Noah’s choice was not easy!
His choice of obedience and trusting God’s promise meant a great deal of prolonged hard work and it meant ridicule and misunderstanding. It meant people considering him a fool.
However, when the rains began and the flood waters rose and Noah and his family were safe in the ark, Noah knew he had made the right decision. (Genesis 7:23)
He had trusted God, the God he walked with closely and God brought things about just as He said. Noah knew God in a way that few people have known God.
If we are people who trust God, there will be things He asks of us, just as He did with Noah.
It may be that our faithful obedience to God will result in family and friends being saved, being spared from the outcome of sin and wickedness in our world.

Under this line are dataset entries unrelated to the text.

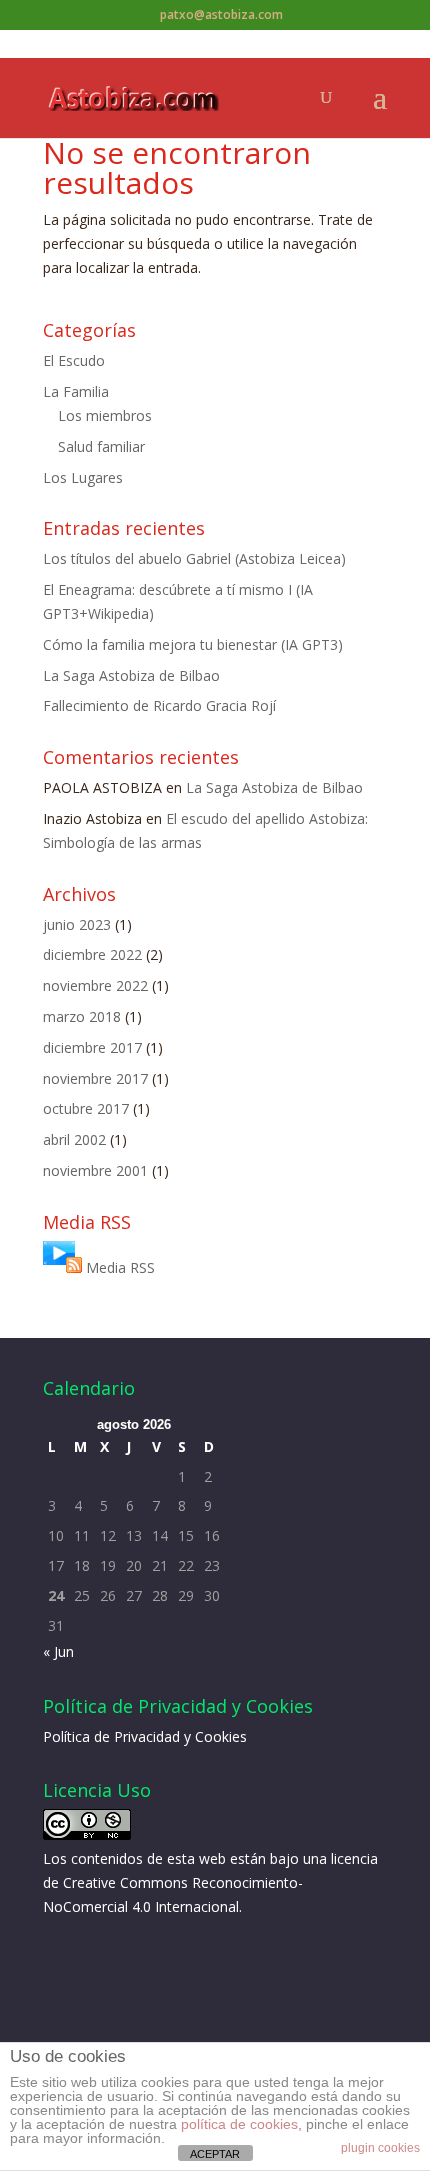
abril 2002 (74, 1139)
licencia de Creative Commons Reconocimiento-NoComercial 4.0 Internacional (210, 1882)
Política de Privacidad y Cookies (145, 1736)
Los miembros (105, 415)
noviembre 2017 (95, 1078)
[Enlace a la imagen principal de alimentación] (62, 1267)
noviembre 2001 (95, 1170)
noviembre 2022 (95, 985)
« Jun (58, 1651)
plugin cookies (380, 2148)
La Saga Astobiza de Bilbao (131, 675)
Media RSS (120, 1267)
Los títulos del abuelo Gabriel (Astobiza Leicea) (194, 558)
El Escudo (74, 360)
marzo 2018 (82, 1016)
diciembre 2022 (92, 954)
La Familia (76, 391)
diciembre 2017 (92, 1047)
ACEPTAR (215, 2154)
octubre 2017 (86, 1108)
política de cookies (239, 2124)
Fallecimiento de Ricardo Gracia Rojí (159, 705)
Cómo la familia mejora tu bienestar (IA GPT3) (193, 644)
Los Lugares (83, 477)
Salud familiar (101, 446)
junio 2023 (77, 924)
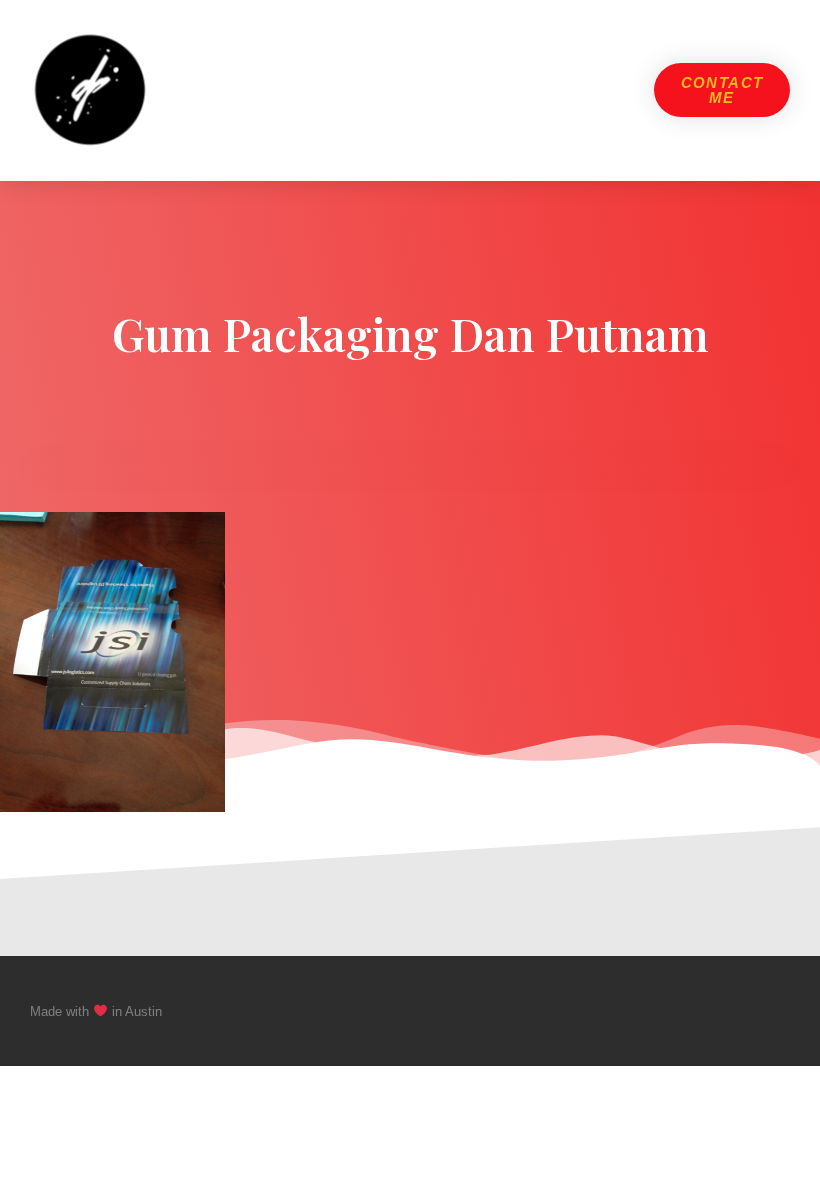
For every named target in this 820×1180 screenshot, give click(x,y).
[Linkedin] (782, 1011)
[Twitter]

When Noah and his family members were finally able to leave the ark and to step on to dry land, they built an altar and made a sacrifice there in worship to the God who had saved them, the God who had kept His promises. (Genesis 8:20)
God was pleased with the sacrifice, pleased that Noah and his family had been obedient and had trusted Him. (Genesis 8:21)
Then God made a lasting covenant and the sign of His promise that he would never again destroy the earth with a flood, was a rainbow that He placed in the sky. (Genesis 9:11-13)
The rainbow remains for us, all these generations later, a reminder of God’s promise. It is a reminder that God keeps His promises.
In our desire to know God, we can know that He promises that He will save us and our families through our Saviour, Jesus Christ. As Noah discovered in knowing God, our God always keeps His promises!!